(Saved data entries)
== Segment start ==

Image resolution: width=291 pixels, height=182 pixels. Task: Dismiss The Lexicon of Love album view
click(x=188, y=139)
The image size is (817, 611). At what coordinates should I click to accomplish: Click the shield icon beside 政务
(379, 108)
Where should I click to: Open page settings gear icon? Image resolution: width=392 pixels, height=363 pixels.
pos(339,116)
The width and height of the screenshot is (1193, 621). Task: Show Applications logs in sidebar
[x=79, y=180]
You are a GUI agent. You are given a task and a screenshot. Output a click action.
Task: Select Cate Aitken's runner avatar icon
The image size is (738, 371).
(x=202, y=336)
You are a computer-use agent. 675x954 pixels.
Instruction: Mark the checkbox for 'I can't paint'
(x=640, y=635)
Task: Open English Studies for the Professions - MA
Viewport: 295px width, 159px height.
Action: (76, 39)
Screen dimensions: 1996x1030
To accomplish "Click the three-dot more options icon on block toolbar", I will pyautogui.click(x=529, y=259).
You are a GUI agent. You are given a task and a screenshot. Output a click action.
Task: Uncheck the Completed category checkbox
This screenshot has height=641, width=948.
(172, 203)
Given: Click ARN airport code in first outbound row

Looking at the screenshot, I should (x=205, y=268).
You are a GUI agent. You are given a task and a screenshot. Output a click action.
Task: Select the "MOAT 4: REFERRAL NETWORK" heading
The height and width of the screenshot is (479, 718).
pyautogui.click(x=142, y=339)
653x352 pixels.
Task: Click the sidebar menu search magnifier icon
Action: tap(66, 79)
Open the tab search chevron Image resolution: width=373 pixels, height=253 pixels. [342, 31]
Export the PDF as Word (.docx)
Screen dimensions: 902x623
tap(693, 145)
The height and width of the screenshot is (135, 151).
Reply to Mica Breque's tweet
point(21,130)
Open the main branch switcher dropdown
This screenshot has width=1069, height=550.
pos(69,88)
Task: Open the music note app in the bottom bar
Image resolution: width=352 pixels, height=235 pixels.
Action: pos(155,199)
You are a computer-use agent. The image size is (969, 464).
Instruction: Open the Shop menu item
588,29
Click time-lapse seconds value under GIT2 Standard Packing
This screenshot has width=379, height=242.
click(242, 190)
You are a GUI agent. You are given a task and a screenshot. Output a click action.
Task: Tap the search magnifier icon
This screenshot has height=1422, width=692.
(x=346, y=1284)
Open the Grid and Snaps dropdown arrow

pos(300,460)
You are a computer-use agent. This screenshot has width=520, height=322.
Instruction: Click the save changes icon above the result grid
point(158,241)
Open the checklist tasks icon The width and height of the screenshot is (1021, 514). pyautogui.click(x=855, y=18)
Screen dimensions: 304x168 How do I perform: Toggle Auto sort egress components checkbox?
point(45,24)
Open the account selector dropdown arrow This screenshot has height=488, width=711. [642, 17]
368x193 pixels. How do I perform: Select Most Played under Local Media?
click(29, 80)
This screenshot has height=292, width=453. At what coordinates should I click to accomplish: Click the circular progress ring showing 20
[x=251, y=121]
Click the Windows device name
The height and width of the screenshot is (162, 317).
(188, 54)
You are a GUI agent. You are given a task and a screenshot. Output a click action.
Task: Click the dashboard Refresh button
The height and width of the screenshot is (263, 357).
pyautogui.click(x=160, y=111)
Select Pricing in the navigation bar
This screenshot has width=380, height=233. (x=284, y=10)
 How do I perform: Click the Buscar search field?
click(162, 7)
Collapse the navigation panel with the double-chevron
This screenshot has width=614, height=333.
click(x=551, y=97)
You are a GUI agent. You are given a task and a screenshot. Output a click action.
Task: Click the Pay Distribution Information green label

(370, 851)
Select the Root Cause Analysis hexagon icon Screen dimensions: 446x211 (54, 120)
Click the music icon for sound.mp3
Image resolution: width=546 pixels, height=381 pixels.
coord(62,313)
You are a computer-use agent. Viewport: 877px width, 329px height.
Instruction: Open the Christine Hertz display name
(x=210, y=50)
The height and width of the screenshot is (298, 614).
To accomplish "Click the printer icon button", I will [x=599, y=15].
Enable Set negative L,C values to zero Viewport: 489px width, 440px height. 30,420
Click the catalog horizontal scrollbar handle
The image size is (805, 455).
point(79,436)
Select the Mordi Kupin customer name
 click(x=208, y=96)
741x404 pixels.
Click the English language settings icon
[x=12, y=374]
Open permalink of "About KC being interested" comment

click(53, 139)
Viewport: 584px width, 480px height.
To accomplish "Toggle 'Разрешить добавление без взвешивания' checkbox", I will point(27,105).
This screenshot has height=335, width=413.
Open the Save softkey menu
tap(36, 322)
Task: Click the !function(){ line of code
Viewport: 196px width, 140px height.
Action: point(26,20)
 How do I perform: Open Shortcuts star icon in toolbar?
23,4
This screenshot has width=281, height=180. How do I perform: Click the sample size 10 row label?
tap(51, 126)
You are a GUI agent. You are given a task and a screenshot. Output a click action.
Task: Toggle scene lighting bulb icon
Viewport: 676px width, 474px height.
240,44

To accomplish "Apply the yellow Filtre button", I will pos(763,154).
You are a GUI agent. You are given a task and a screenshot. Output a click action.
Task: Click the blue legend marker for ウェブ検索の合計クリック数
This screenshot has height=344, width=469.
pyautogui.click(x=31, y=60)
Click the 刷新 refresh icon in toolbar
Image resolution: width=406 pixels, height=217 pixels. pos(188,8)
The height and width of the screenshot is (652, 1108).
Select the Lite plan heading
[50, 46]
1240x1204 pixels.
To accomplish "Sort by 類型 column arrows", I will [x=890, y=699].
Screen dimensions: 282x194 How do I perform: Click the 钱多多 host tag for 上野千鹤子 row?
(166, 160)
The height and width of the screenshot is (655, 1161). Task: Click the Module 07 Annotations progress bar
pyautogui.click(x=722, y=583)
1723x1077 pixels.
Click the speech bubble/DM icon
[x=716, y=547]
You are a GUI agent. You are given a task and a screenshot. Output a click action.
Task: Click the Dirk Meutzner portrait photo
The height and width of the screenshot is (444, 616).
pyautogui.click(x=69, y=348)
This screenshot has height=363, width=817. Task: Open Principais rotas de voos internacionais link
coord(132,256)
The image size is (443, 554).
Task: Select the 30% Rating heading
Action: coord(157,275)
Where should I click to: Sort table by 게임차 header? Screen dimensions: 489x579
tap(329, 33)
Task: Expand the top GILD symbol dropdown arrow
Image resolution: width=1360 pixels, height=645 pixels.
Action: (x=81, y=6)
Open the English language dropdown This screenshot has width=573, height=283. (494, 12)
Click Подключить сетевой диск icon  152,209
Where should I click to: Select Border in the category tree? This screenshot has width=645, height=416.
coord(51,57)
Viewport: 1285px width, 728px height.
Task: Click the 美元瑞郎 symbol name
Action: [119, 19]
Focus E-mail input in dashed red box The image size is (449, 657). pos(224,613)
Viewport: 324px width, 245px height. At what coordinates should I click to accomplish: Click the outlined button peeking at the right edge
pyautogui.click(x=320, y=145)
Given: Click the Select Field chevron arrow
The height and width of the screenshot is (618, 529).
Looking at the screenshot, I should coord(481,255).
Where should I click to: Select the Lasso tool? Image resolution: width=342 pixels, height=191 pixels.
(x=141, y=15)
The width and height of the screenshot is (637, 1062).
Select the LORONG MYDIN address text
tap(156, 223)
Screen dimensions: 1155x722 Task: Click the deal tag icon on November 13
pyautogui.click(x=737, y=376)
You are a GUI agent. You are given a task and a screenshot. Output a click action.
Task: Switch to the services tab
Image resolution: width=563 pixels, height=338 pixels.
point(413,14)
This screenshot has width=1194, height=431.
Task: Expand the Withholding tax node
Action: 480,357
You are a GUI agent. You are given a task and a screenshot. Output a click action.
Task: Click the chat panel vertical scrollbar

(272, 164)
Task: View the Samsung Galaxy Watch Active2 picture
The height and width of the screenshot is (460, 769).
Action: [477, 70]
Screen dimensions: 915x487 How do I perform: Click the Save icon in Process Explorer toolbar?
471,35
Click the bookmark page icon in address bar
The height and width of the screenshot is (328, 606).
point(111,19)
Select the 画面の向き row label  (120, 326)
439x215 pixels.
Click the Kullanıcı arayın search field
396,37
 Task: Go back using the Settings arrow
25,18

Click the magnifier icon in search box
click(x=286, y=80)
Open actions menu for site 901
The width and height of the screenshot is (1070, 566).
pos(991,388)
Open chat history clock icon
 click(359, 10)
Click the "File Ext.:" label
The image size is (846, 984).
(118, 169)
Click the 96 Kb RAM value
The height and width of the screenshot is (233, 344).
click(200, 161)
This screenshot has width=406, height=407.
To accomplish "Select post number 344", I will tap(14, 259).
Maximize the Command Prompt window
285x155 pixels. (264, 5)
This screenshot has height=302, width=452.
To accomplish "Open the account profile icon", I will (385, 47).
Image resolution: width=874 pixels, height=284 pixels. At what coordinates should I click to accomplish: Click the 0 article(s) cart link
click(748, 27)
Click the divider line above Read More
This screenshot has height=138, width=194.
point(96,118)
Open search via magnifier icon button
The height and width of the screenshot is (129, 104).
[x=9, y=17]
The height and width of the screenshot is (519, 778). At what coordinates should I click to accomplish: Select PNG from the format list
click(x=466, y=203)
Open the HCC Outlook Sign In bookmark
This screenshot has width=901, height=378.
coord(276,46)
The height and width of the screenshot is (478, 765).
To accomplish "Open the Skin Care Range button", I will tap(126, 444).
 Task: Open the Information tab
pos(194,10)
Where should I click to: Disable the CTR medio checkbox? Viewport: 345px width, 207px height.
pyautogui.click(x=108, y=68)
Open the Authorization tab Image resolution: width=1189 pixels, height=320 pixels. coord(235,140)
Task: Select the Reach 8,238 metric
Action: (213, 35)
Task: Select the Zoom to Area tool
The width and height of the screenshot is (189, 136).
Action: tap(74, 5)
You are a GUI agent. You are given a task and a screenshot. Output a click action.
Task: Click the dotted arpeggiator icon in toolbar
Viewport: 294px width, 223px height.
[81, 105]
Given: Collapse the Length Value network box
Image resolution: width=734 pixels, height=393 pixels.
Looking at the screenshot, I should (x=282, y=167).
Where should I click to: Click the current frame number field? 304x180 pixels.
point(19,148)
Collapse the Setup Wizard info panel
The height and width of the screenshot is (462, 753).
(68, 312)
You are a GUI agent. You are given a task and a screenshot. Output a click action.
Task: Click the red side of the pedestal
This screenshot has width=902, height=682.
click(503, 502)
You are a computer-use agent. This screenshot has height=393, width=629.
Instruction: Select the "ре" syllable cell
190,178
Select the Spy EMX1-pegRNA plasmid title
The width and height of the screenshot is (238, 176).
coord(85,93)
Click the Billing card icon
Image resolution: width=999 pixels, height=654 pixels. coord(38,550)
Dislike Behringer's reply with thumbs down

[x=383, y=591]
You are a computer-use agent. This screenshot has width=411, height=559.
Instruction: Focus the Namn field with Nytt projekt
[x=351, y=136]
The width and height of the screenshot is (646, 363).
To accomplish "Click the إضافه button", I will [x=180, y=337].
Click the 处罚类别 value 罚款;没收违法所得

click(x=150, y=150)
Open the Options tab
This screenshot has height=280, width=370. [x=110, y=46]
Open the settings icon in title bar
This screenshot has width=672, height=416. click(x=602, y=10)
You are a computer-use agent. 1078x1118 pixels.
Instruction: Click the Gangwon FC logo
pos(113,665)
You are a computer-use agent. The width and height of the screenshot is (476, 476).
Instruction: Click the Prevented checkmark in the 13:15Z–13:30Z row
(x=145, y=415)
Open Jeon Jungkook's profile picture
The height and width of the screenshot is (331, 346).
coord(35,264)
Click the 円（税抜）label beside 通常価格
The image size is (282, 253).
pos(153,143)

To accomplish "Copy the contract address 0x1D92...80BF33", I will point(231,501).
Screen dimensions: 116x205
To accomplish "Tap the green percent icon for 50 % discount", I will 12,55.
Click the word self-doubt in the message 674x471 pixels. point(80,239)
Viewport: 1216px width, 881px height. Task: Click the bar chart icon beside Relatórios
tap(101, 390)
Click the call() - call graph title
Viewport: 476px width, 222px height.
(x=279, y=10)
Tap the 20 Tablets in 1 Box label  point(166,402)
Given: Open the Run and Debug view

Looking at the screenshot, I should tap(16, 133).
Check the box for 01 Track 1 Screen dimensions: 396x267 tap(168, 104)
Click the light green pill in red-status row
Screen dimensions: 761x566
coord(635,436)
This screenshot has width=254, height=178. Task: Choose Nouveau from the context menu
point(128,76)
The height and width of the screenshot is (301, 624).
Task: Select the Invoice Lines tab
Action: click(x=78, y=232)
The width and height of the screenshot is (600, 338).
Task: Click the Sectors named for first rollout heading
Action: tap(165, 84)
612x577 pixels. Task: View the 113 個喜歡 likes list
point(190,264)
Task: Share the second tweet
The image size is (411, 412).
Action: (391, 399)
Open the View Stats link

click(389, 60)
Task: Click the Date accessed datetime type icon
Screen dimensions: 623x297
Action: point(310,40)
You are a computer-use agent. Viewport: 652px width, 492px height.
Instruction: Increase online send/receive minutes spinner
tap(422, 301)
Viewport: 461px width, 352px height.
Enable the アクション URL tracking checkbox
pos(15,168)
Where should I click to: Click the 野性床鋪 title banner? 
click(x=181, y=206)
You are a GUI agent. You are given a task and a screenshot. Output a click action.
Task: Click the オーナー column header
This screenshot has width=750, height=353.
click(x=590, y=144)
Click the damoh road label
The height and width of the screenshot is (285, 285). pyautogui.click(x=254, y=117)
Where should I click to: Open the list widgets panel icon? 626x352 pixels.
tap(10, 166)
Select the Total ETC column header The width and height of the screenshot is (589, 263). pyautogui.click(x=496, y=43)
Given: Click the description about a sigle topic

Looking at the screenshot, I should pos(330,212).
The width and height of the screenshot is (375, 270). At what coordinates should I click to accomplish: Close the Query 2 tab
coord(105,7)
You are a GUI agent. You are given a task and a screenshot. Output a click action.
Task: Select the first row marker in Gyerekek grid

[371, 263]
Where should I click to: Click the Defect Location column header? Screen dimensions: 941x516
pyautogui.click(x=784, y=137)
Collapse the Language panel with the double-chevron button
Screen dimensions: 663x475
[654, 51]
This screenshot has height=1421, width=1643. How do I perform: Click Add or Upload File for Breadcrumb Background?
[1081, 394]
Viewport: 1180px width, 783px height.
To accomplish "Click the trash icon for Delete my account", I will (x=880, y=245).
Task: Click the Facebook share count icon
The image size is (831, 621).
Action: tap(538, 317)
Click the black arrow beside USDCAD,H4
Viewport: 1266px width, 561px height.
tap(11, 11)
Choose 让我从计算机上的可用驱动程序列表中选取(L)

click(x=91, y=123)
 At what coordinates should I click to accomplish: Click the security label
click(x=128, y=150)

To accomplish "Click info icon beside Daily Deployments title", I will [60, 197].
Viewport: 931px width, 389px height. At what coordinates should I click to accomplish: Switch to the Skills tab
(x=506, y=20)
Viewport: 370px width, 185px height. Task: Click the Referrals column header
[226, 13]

== Segment end ==

[Prompt] Above are the entries. Output exactly the lines beginning with the line that has "Instruction: Open the Shop menu item" and ending with the line that has "Task: Tap the search magnifier icon".

[Problem solution]
Instruction: Open the Shop menu item
588,29
Click time-lapse seconds value under GIT2 Standard Packing
This screenshot has width=379, height=242.
click(242, 190)
You are a GUI agent. You are given a task and a screenshot. Output a click action.
Task: Tap the search magnifier icon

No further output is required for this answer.